Если предположить, что молодые люди с прекрасными мускулами могут сами по себе, без посредничества людей искусства, стать творением художника, то гарантии вечности, заключённые в их телах, приведут к появлению людей искусства уже среди них. И они должны спланировать самоуничтожение. Тренировки и взращивание мышц развивают тело, но одновременно, по закону времени, по закону увядания, прочно запирают его.
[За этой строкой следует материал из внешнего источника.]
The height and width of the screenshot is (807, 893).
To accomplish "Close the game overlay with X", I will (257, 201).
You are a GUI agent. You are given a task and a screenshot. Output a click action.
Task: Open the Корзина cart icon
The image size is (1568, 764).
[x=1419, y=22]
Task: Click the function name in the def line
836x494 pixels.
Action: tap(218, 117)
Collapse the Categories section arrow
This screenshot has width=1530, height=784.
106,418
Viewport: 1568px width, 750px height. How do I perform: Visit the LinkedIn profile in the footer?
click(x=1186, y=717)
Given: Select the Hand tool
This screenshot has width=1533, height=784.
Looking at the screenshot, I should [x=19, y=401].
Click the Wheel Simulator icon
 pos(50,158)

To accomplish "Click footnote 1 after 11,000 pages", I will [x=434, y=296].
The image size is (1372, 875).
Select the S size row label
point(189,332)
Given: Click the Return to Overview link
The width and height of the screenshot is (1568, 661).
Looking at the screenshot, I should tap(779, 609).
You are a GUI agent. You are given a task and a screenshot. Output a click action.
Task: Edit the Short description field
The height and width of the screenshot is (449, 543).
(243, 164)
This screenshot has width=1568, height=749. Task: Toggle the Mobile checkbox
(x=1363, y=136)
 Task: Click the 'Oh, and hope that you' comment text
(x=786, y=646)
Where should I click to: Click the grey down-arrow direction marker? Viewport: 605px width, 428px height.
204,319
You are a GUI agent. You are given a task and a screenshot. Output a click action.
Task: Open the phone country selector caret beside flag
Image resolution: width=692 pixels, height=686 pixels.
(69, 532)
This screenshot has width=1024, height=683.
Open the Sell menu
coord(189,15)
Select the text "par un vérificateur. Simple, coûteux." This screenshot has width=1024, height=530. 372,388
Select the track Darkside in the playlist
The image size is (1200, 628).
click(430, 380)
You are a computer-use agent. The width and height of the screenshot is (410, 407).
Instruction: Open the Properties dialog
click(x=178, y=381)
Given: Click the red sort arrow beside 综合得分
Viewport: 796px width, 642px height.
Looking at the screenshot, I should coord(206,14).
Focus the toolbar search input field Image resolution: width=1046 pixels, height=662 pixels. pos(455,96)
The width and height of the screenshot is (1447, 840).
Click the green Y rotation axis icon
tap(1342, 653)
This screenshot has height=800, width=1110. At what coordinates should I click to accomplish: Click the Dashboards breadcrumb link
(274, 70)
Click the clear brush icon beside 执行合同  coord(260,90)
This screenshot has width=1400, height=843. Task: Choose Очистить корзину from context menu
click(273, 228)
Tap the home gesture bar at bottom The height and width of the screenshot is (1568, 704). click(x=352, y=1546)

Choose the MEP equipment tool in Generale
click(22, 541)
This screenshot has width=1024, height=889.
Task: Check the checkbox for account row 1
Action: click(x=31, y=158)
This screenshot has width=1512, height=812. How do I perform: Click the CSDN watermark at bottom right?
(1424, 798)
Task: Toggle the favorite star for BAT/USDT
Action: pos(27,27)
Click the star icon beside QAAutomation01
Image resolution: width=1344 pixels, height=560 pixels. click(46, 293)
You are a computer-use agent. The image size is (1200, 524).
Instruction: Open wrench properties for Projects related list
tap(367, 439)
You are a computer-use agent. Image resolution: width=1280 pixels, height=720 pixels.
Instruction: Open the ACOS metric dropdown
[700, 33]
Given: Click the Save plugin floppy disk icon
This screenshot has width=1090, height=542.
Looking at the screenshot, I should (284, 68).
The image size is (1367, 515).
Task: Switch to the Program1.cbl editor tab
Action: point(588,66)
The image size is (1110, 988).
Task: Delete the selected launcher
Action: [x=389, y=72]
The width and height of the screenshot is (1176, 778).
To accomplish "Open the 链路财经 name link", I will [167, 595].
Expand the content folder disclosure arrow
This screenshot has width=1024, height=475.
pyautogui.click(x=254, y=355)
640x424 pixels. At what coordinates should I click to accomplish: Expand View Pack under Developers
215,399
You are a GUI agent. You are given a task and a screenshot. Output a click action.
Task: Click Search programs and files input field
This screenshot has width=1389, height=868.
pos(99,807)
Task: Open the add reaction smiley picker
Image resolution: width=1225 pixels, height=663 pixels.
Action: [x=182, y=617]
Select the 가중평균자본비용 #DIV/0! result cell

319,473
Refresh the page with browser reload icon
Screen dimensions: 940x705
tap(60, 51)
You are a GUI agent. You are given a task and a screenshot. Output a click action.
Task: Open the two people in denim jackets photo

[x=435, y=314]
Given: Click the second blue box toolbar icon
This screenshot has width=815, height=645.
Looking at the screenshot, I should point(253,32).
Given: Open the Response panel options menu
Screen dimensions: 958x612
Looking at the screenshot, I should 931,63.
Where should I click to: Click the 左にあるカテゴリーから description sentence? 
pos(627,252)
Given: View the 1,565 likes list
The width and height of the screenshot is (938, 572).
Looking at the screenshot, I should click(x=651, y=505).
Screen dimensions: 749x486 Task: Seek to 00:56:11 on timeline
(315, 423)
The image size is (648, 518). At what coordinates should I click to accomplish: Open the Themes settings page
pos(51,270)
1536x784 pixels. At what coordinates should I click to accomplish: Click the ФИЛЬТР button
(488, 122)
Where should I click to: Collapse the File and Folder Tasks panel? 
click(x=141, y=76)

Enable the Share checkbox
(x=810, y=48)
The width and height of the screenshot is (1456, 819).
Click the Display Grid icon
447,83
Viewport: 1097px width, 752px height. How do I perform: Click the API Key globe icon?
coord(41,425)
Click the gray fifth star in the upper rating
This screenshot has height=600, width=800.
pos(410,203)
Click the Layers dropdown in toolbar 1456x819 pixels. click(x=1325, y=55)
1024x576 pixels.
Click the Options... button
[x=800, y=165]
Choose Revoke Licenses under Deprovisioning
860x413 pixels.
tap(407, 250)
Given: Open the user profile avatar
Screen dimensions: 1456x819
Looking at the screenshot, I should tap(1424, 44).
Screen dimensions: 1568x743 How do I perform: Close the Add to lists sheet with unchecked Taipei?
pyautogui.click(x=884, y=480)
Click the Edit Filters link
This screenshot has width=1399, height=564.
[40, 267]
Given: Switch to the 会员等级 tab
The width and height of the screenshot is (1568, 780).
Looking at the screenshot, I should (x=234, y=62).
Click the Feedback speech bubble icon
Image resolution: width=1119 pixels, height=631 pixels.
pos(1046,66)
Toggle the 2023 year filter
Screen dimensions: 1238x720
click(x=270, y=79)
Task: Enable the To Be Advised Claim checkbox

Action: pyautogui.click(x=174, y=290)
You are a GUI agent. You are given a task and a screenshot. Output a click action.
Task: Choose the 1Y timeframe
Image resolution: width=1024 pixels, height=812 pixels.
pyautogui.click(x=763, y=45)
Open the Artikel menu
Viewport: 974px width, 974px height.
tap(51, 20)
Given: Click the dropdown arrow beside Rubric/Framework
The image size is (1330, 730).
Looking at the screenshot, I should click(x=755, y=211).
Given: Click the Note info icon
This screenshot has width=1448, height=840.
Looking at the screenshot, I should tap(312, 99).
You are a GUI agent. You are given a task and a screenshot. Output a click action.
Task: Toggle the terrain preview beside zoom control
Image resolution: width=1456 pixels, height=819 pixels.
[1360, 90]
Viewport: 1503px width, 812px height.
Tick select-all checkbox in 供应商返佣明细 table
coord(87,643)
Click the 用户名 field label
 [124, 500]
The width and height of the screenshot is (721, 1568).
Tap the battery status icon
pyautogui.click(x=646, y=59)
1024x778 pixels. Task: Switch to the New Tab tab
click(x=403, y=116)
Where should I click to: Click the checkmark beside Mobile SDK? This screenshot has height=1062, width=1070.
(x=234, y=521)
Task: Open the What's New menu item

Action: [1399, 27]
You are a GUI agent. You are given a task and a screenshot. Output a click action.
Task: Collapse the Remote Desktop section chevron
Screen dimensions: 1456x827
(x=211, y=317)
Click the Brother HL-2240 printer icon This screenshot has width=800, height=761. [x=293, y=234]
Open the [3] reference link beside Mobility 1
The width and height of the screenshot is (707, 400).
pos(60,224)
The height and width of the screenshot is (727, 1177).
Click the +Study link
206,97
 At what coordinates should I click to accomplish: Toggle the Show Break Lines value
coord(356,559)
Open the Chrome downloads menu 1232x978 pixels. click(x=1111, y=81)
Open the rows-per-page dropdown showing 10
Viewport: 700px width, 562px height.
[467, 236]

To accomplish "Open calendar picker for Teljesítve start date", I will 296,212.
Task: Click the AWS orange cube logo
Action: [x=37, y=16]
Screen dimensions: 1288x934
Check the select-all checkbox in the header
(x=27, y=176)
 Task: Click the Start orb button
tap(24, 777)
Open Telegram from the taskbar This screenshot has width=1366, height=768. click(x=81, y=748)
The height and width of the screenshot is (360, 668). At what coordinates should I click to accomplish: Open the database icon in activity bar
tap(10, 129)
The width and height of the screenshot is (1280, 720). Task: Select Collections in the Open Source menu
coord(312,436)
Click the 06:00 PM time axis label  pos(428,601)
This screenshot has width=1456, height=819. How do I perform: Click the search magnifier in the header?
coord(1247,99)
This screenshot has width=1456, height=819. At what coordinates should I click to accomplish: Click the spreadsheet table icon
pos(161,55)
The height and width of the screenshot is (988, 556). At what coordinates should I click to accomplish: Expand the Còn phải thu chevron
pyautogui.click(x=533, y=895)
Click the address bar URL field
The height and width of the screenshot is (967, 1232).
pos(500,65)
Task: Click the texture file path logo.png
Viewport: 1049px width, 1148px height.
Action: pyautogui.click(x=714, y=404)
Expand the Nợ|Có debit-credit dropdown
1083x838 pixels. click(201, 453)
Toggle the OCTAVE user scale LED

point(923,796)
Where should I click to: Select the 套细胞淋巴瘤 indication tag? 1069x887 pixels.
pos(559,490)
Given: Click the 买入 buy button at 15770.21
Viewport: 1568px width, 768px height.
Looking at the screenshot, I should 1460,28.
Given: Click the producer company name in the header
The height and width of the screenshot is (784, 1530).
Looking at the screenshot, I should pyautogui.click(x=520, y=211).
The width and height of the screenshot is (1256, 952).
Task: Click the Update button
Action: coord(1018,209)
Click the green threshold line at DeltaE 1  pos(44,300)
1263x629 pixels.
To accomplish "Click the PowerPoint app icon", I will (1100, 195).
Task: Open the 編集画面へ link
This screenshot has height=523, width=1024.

Поэтому они не совершают присущие искусству действия; до конца жизни, определённого самоубийством, прекрасному телу не хватает условий, чтобы стать произведением искусства.
В конце концов Нацуо, не сдержавшись, заметил:
— Уж если мускулы так важны, стоит, пока не постарел, покончить с собой в момент, когда они наиболее впечатляют.
Нацуо говорил как никогда резко и агрессивно. Осаму, впервые увидавший друга таким, ещё до того, как все начали переглядываться, поднял на него изумлённые глаза.
— Вы все состаритесь. Живые мускулы — это иллюзия, — с нажимом произнёс Нацуо, всё больше распаляясь.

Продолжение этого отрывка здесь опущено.